Wasn’t it odd to hear the Hamas government recently criticizing Palestinian factions for launching rockets into Israel, an act that violated a ceasefire that began at 6am (0400 GMT) 26 November, 2006? Hamas’ criticism was strange indeed especially after it had formerly described any truce with the enemy as treason, considering any rocket attack against Israel a sacred act that should not be condemned while still refusing to negotiate with Israel.
The official Hamas spokesman stated that it had agreed with Israel to halt its rocket attacks in exchange for Israel ending its aggression.
Isn’t this unadulterated political hypocrisy? This time however, the price was very high; 400 Palestinians have died due to the policy of Hamas, which has also destroyed the government structure, caused its people to starve and opened the door to Israeli aggression and assassinations. The result today is a truce to protect Israel from rockets and suicide operations.
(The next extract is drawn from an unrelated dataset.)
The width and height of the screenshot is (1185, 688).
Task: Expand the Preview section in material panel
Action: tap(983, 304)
Our surprise is not related to gloating as we witness a shift in the ideas of Hamas. In fact, it is a stage that requires one to stop, think and analyze, or at least adopt a sarcastic approach. Hamas promoted the idea that the late President Yasser Arafat’s dealing and reconciliation with Israel was sinful. Hamas distrusted anybody who followed this track and gave itself the religious, national and moral right to reject any ceasefire with the enemy as a matter of principle and practice.
This change in Hamas’ stance seems to be a temporary and tactical move with the aim of releasing Palestinian prisoners, as four months have elapsed since the capture of the Israeli soldier that subjected Palestine to unjustified destruction. If these concessions, such as that of protecting Israel from rocket attacks, are among Hamas’ rights, why did it reject its predecessors who did the same thing? Hamas continuously criticized the Fatah movement when it was in power for signing treaties with Israel and deliberately broke the ceasefires by sending bombers to execute various operations. The justification was that a truce with the enemy is illegitimate, unacceptable and an act of betrayal. Thus, the Palestinian project had fallen hostage to the policies of mistrust, accusations of treachery, intimidation, and direct corruption.
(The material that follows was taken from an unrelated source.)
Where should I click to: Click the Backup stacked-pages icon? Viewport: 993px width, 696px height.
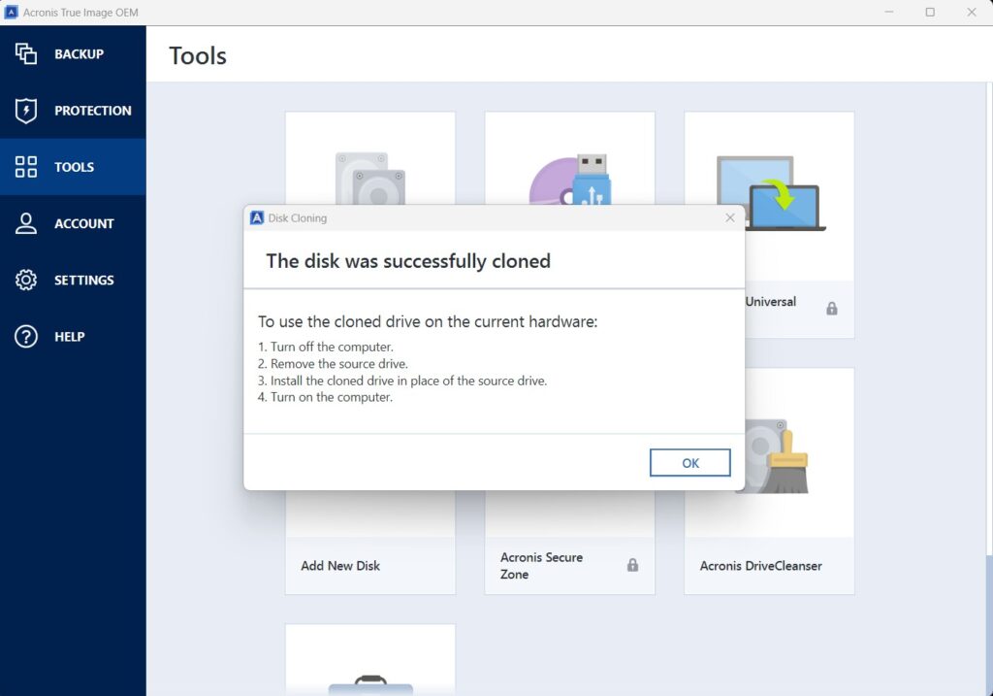point(26,54)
I do not believe that anyone on the Palestinian side would oppose Hamas’ truce with Israel, as everybody has seen the results of Hamas’ failed policy which since coming into power has offered more protection to Israel and seen less Palestinian military operations than those carried out when Fatah was in power. Its failing policy has starved the Palestinians, disrupted political and developmental projects and has caused Palestine to lose all of its European allies that once stood by it.
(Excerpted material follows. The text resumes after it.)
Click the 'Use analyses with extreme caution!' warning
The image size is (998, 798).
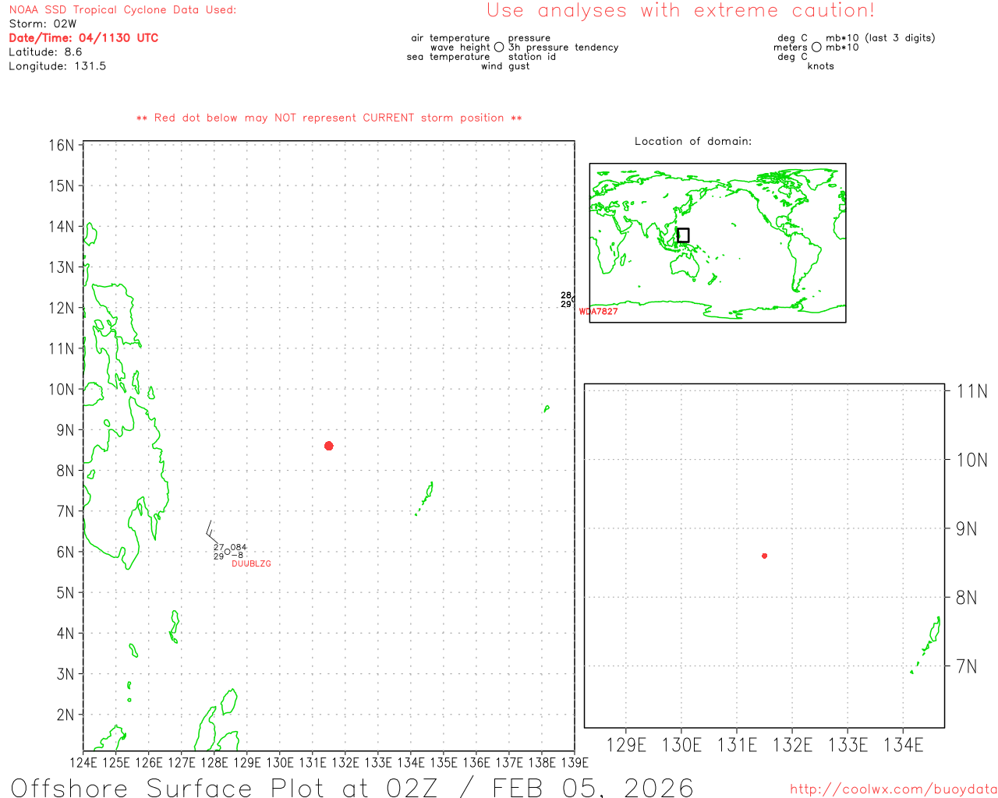680,11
If Hamas is going to take pride in the fact that it had liberated a number of Palestinian prisoners through negotiation in exchange for the Israeli soldier, it would be an unconvincing argument because Israel was prepared to sign an agreement on the release of Palestinian prisoners without the need to kidnap any soldiers. The price that we see today is in fact linked to negotiations, concessions, and the new political stance adopted by Hamas.